┏━━

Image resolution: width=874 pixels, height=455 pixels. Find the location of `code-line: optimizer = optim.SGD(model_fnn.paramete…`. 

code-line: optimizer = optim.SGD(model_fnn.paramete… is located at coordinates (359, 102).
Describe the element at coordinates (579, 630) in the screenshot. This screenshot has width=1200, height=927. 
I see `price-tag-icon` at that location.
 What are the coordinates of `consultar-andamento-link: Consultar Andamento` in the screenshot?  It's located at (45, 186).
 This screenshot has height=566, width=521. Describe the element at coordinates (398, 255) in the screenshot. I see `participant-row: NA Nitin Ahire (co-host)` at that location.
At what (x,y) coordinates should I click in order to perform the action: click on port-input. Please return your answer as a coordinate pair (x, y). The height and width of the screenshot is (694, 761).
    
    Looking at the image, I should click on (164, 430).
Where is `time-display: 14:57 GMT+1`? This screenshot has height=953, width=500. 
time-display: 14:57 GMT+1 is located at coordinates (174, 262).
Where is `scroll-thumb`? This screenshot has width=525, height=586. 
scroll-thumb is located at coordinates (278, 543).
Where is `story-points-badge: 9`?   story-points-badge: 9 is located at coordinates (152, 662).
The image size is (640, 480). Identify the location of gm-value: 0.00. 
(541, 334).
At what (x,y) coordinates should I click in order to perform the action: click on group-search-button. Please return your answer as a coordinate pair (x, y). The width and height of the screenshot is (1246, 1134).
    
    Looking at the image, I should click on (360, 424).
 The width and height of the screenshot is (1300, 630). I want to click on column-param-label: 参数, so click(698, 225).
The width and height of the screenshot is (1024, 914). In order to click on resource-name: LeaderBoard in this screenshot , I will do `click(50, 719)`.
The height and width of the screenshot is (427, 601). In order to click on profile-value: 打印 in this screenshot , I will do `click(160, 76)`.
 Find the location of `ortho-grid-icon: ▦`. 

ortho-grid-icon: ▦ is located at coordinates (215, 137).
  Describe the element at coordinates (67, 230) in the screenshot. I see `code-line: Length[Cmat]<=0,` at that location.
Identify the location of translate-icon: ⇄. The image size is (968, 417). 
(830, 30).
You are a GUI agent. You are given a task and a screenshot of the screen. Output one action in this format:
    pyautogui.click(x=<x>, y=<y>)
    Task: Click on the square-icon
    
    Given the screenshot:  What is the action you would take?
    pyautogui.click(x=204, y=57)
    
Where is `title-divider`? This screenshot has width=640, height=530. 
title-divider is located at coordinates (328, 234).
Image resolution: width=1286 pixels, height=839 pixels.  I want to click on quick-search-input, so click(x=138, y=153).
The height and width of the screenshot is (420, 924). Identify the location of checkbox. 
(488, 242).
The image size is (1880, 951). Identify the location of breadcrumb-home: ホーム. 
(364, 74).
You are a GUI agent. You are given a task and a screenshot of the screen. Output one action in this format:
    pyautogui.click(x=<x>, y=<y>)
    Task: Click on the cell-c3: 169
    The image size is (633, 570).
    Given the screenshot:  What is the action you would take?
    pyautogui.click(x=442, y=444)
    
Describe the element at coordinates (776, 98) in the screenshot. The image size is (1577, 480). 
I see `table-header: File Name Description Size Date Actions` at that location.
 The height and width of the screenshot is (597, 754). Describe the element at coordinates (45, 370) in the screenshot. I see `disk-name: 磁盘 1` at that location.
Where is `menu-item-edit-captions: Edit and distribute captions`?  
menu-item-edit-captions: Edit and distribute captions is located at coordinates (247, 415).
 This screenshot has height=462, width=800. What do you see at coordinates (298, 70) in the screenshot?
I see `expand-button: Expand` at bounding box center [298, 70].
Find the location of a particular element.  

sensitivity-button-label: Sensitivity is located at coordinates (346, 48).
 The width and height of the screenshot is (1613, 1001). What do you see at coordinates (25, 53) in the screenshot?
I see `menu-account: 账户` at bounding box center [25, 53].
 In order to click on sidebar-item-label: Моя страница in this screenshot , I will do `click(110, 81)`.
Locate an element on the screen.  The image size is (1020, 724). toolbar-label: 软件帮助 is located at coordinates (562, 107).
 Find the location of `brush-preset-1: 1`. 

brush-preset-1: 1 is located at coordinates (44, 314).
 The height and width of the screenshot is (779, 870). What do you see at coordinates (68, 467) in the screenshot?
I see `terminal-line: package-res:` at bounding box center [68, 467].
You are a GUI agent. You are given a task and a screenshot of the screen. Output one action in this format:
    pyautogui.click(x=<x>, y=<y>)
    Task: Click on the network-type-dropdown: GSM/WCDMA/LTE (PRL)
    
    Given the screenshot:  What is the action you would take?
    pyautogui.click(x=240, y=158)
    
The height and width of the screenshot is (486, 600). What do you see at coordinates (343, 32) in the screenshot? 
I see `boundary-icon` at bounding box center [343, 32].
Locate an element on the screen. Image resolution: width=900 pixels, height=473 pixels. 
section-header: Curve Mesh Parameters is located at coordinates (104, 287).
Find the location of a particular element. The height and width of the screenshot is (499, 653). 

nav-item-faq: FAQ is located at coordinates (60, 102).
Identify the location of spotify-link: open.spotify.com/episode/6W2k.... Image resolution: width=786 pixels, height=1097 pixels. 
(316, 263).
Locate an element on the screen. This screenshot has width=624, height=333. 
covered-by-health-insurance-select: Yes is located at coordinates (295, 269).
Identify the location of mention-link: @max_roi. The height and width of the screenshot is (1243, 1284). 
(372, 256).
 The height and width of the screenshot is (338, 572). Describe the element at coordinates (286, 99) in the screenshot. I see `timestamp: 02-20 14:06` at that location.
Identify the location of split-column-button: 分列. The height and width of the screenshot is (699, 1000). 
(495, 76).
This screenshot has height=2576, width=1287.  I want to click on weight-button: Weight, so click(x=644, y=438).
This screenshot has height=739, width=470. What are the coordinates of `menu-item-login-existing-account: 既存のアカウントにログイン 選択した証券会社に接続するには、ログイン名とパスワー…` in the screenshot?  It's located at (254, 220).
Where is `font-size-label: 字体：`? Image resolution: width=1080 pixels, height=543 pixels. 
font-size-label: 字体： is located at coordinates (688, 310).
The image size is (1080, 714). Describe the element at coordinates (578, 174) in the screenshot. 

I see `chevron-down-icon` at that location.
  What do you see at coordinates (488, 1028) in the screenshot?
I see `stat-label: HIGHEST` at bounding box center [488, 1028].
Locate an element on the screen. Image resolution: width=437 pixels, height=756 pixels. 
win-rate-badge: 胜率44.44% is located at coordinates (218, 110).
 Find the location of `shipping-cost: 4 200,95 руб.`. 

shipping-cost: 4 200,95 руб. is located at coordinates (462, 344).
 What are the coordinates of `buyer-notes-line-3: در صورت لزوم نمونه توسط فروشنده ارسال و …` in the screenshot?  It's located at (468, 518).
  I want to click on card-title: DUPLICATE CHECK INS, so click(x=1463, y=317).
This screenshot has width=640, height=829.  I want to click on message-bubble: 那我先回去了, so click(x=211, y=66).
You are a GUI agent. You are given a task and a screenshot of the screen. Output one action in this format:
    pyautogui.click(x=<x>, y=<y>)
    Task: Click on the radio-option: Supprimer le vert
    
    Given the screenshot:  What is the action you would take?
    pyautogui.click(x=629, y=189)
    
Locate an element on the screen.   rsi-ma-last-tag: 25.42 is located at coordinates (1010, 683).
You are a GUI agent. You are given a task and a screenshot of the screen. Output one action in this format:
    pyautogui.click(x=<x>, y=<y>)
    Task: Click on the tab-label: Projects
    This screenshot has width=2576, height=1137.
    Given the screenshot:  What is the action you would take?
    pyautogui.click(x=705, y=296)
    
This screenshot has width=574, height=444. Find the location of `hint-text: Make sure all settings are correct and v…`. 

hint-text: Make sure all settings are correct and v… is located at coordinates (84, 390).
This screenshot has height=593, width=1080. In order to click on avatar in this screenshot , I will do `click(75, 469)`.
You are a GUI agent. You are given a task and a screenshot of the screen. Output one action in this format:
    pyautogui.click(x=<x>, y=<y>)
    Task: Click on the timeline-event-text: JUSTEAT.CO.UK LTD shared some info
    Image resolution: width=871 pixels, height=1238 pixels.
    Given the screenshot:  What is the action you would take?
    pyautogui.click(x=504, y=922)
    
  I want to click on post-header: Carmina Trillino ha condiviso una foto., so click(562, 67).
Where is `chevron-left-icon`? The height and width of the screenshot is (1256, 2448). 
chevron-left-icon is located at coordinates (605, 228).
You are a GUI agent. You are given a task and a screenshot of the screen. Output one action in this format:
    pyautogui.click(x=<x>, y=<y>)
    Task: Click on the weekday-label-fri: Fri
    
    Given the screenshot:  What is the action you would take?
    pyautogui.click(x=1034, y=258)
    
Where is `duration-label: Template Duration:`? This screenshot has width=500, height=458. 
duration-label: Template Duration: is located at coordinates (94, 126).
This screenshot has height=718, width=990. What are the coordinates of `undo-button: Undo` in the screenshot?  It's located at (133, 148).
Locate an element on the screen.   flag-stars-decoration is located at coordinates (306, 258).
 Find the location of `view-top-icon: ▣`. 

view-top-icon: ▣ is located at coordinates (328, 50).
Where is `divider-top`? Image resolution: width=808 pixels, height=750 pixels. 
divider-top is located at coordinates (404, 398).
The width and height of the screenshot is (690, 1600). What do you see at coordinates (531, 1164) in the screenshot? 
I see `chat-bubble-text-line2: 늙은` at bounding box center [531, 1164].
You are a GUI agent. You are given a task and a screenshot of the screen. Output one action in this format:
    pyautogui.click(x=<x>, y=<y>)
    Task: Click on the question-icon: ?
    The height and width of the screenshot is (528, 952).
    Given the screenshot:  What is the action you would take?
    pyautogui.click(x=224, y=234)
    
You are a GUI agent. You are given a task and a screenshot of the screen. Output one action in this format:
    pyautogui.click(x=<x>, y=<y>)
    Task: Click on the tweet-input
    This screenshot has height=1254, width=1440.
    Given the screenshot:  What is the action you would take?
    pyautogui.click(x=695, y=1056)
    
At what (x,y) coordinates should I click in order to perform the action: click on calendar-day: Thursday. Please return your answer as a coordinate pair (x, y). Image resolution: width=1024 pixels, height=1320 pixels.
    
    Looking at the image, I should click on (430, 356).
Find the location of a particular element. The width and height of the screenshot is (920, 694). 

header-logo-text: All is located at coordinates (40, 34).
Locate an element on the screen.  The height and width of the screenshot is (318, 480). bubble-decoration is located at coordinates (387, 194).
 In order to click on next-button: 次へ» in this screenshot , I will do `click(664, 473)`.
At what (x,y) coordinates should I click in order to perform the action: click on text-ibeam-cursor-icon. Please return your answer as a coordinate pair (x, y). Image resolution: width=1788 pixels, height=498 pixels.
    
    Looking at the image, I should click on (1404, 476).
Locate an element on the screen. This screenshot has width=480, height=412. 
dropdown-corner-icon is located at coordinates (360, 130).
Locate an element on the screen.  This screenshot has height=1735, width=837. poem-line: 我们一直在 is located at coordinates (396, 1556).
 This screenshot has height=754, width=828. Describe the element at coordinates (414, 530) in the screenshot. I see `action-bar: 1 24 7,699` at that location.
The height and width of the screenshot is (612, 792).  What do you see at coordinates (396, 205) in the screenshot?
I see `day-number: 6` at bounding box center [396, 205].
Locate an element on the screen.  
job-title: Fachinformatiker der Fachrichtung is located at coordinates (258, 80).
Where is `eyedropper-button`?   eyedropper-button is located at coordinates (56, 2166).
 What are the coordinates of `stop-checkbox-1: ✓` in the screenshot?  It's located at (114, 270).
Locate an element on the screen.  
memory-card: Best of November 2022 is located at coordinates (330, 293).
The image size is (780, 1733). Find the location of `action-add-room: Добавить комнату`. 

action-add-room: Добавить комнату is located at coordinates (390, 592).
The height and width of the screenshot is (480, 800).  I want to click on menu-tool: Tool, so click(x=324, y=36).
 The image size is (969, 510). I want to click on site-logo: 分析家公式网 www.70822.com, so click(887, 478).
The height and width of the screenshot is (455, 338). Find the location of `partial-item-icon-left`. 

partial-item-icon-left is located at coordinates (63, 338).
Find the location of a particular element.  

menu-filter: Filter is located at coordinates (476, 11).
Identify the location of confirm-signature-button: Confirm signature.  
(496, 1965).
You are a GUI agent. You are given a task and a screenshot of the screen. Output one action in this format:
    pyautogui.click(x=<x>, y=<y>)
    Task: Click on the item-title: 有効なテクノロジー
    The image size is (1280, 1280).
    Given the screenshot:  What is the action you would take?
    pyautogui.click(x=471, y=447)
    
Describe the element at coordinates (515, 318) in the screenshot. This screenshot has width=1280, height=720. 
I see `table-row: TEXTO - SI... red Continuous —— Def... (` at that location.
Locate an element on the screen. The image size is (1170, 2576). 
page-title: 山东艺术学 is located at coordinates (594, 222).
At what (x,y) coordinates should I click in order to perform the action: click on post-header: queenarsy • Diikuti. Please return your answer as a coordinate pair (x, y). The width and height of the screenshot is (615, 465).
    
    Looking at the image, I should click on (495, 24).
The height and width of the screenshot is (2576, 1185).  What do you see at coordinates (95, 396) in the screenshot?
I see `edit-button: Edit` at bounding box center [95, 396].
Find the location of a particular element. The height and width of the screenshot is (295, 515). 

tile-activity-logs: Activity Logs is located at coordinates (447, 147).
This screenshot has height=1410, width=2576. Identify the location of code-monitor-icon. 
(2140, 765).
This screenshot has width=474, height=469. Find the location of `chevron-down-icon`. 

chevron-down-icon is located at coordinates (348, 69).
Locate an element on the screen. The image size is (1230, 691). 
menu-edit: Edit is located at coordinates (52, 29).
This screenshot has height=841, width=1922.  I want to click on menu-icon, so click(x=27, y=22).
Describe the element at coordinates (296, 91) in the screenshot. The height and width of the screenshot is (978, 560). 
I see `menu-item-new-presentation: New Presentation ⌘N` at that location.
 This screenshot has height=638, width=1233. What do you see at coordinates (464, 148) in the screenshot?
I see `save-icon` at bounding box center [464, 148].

┗━━

### Prompt
Please rewrite the listing from its first line through the line containing "code-line: optimizer = optim.SGD(model_fnn.paramete… is" as a Markdown table with the columns Row and Listing line. Number each row and leave out blank lines.

### Exercise solution
| Row | Listing line |
|---|---|
| 1 | Image resolution: width=874 pixels, height=455 pixels. Find the location of `code-line: optimizer = optim.SGD(model_fnn.paramete…`.  |
| 2 | code-line: optimizer = optim.SGD(model_fnn.paramete… is located at coordinates (359, 102). |